I’d like to focus, however, on another part of this passage. Paul writes that we do not wrestle against flesh and blood. In other words, people are not our enemies. In our country today many have noted how difficult it has become to have civil debates. We Evangelicals in particular are seen as strident, judgmental, self righteous and defined by what (or should I say whom) we oppose. We can blame some of this on distorted perception or even intentional misrepresentation, but do we really believe that’s the whole story? How do we see the people around us, especially those with whom we have serious disagreements? Do we listen? I find we easily slip into being so convinced of our rightness that we are quick to speak and slow to hear. We even use war terminology to describe our differences. We speak of cultural wars. We describe disagreements as persecution.

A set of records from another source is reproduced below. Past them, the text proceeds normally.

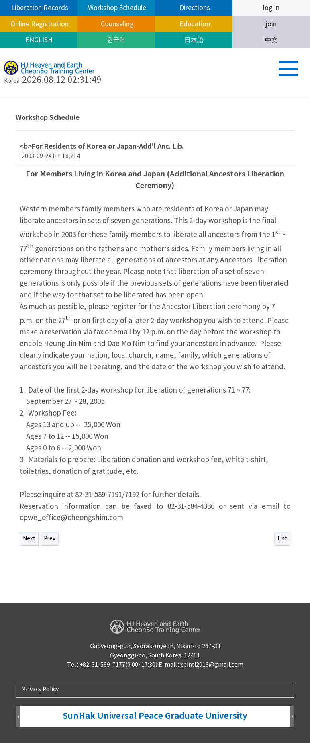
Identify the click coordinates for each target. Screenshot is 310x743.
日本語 (194, 40)
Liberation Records (39, 8)
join (271, 24)
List (282, 539)
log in (271, 8)
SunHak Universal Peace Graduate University (155, 716)
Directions (194, 8)
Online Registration (39, 24)
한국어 (116, 40)
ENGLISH (39, 40)
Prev (49, 539)
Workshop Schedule (116, 8)
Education (194, 24)
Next (29, 539)
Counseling (116, 24)
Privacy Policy (40, 689)
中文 (271, 40)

Paul says people are not our enemies. That’s why he can bless when he’s reviled, pray for those who curse him and endure persecution. Jesus commands us to love our enemies as our neighbors. Even if they hate us, we’re not against them. We see them as neighbors.
World War I was a dark time in human history. Men waiting for death in trenches, exposed to gas, grenades, mines and machine gun fire – these are emblems of that terrible war. Soldiers on both sides of the conflict endured death and brutality at a level difficult for us to even imagine. The war left deep scars and deep hatred. It contained all the seeds for the atrocities of the next world war. In the midst of these horrors, a small victory for humanity appeared, a Christmas truce. As Christmas approached battlefields saw unofficial cease fires. Enemy troops exchanged gifts, sang Christmas carols together, played soccer with one another and even wept together over the dead. At one level they were still enemies. At a deeper level their humanity transcended the war. I imagine joy in these truces.

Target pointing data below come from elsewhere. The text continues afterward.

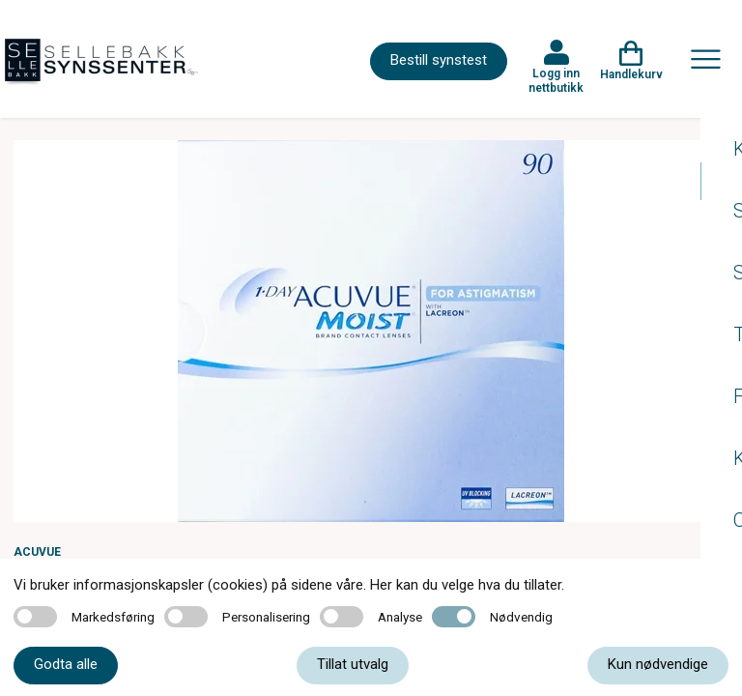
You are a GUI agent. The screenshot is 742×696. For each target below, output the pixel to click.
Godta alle (66, 664)
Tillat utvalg (352, 664)
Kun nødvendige (658, 664)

When Paul tells us that people are not our enemies I like to think he’s encouraging us to always be on the lookout for a Christmas truce. The dark forces that pit us against one another can be eclipsed by our common humanity. We can learn from, weep with and love our enemies as our neighbors. I’m not so naive as to think that this will drive away all conflict. It won’t. It’s hard work. It goes against our instincts. This I know, however. We are to be known for our love.